Dataset excerpts:
▶
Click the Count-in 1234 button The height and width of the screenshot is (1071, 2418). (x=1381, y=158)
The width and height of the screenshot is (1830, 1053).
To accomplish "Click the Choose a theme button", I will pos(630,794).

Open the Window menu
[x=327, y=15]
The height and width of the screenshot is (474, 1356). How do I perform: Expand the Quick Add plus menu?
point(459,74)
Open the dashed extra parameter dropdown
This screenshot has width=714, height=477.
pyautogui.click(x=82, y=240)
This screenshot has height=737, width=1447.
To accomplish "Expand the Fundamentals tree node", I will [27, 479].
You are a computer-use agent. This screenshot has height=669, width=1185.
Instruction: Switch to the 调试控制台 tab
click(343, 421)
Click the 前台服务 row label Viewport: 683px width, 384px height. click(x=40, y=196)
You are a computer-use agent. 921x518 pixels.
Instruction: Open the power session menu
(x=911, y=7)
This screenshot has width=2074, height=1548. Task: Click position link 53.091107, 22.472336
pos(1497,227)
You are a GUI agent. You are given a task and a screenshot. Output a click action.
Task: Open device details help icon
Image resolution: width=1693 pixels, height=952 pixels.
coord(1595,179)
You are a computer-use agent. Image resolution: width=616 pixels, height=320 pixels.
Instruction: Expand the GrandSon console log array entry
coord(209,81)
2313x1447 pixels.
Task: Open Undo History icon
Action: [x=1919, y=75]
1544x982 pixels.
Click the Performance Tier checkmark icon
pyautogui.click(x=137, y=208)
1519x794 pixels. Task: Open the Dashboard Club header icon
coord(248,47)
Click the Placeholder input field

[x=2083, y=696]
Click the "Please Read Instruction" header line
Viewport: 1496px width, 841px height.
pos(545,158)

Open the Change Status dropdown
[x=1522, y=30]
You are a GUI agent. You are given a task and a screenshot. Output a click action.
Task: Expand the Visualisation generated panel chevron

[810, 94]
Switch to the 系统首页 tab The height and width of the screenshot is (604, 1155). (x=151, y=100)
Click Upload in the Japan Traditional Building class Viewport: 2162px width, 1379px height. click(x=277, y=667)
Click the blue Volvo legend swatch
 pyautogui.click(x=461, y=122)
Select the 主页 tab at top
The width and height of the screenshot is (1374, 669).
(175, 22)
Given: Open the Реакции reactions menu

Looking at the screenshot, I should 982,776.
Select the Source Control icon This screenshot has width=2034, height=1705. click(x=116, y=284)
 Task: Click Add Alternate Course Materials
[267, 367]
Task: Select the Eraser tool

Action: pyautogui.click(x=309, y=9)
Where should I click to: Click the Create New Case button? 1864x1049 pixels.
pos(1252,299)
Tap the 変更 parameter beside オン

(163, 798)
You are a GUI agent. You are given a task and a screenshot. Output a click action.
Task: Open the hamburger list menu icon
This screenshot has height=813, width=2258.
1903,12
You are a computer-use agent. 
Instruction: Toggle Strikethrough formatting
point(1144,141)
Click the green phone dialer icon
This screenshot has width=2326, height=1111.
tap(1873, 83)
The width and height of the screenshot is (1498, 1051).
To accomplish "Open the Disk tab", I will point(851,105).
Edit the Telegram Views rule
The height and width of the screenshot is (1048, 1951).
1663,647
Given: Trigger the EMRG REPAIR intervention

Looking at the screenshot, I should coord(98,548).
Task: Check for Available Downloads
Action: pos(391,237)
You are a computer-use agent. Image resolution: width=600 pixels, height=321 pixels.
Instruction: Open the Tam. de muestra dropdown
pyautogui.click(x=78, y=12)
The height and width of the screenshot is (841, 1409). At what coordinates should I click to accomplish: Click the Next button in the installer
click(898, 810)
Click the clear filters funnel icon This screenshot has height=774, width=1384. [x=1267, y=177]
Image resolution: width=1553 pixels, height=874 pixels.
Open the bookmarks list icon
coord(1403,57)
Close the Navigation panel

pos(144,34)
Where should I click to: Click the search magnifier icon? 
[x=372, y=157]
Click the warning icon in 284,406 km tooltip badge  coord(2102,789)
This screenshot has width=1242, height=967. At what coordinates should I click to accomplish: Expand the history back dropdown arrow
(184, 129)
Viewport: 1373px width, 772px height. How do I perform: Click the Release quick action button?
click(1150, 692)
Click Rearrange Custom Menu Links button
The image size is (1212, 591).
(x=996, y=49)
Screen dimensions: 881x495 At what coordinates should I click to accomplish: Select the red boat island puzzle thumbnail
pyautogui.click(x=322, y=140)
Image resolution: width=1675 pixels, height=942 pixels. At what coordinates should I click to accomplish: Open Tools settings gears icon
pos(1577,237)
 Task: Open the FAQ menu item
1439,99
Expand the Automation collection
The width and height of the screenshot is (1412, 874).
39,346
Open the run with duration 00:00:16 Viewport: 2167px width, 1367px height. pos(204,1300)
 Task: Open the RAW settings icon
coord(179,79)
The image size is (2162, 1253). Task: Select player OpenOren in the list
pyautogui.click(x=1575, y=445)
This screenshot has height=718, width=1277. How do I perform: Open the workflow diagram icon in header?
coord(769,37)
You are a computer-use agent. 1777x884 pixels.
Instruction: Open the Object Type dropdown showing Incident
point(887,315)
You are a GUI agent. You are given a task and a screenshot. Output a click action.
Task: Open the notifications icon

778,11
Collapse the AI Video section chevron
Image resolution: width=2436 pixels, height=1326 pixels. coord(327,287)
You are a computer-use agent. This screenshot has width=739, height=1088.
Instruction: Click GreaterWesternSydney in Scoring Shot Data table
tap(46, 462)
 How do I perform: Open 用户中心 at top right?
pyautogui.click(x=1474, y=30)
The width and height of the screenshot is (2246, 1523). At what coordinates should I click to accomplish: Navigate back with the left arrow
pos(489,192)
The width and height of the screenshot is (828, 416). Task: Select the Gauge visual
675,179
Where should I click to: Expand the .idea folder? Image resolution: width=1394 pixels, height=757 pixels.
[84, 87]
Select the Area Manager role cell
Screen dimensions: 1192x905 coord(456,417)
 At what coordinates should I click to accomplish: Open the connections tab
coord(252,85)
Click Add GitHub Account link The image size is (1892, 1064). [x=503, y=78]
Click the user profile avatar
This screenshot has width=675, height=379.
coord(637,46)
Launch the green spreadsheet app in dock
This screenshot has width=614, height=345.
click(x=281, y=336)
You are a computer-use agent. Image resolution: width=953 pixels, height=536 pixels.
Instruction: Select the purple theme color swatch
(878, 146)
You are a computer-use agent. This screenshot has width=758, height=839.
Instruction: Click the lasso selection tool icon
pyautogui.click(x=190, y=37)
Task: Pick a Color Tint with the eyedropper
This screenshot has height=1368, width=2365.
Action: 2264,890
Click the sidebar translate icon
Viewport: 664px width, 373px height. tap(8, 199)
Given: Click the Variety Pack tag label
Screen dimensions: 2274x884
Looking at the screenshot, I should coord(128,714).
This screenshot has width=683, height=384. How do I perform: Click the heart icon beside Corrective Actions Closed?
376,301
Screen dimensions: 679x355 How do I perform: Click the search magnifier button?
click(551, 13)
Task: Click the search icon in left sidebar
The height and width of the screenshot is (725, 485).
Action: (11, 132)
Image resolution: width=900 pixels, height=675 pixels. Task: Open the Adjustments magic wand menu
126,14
◀
The task
The word "green" may appear on some lines of these records; state how many such lines there are, and nothing else.

Result for this exercise
2